The job skills of a salesperson tailor to the interview process. So when interviewing salespeople, you may want to hire more people than you can afford. Here are three things to focus on to ensure that you hire the best salesperson: personability, learning curve, and a positive attitude.
- Personability. Seasoned salespeople garner more results from listening than smooth talking. A salesperson that can listen for a prospect’s “pain point” will have a favorable stance on how to position his or her product to the prospect. A buyer will give the salesperson everything he or she needs to know in order to make the sale. In the interview process, the company is the buyer. Can the potential employee pitch himself or herself effectively? Ask the basics, “What are three key reasons you’re right for this position? Why are you interested in this company? Let the interviewee sell the job/company for you, see how well informed he or she is. As the conversation evolves, don’t forget, a good salesperson understands the importance of having a keen ear.

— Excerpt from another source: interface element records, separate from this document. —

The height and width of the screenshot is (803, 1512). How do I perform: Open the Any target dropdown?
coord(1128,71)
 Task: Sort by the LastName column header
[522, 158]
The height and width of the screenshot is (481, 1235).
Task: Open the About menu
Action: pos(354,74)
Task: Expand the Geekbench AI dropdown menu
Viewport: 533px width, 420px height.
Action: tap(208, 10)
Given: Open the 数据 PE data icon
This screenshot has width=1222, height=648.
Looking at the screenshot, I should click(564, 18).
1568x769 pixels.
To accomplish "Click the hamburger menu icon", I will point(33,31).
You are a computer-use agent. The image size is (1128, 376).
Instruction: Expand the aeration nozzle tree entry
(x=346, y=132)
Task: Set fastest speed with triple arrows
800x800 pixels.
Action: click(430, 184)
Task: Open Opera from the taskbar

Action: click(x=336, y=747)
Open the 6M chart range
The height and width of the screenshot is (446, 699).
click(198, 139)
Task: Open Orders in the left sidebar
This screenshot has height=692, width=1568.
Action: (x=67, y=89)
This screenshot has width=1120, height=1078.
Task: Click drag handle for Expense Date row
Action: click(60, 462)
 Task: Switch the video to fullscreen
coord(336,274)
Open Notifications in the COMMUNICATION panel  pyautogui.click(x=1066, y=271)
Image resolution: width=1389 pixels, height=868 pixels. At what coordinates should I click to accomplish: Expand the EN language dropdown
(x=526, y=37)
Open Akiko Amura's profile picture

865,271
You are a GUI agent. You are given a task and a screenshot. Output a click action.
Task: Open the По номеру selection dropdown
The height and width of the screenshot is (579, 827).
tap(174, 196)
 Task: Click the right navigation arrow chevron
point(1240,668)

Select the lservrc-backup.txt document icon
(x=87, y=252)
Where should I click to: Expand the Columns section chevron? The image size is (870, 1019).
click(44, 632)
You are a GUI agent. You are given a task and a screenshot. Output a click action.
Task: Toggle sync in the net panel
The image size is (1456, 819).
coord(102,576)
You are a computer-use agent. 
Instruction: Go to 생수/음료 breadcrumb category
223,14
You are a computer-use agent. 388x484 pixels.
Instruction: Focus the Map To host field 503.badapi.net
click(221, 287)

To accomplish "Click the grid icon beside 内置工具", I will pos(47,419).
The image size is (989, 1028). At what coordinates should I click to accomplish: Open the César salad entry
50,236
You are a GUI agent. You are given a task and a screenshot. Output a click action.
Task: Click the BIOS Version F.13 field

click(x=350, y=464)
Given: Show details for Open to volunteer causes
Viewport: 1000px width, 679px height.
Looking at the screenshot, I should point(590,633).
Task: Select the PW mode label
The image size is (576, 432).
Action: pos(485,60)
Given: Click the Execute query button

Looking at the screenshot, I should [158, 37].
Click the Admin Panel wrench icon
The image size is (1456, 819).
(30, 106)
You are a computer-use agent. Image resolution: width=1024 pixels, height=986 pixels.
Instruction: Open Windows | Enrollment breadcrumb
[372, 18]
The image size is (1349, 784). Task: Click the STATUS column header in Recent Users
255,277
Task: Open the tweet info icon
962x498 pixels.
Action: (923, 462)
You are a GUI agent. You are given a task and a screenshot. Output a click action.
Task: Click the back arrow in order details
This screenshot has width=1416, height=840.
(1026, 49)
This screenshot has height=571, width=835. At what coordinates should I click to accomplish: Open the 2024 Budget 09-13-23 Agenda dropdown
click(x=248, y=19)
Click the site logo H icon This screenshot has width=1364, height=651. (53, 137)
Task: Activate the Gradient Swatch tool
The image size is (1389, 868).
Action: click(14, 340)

- Learning Curve. Its good to get an idea of how he or she handles obstacles and solves problems. Keep it simple; ask something like, “What have been your biggest challenges when adjusting to a new job and new role?” Remember to focus on any questions that gauge the salesperson’s ability to adapt to the details of your industry. A good salesperson may have a track record of success in more than one sales channel and industry. If success is displayed, this can show an ability to overcome a learning curve in a new industry with new products. A great salesperson can even jump into a new role and hold a conversation with a prospect with little to no knowledge on the product itself.
- Positive Attitude. Any sales manager will tell you: a reflection of a salespersons mood or ‘tude will mirror how he or she sounds during a sales call. If a salesperson is in a bad mood, he or she will come off disinterested, and the prospect will pick up on this immediately. On the contrary, if he or she is upbeat, the prospect will feed off the salesperson’s alacrity and be more compelled to engage in the discussion. Ask, “Have you encountered a sales slump in the past, if so, how have you dealt with this adversity?” If no (they haven’t been a salesperson very long), ask how they might cope if they ran into a tough stretch.
If they have a positive personality they will likely have a self-made plan to sustain morale. In sales positions with longer sales cycles it is even more vital to have a positive attitude when gratification isn’t lurking around every month-end.
A sales call is much like an interview. Do you buy into the person who is selling? In asking questions, focus on the tells of how they listen, their ability to learn and their overall attitude. And then, trust your gut to make the right hire.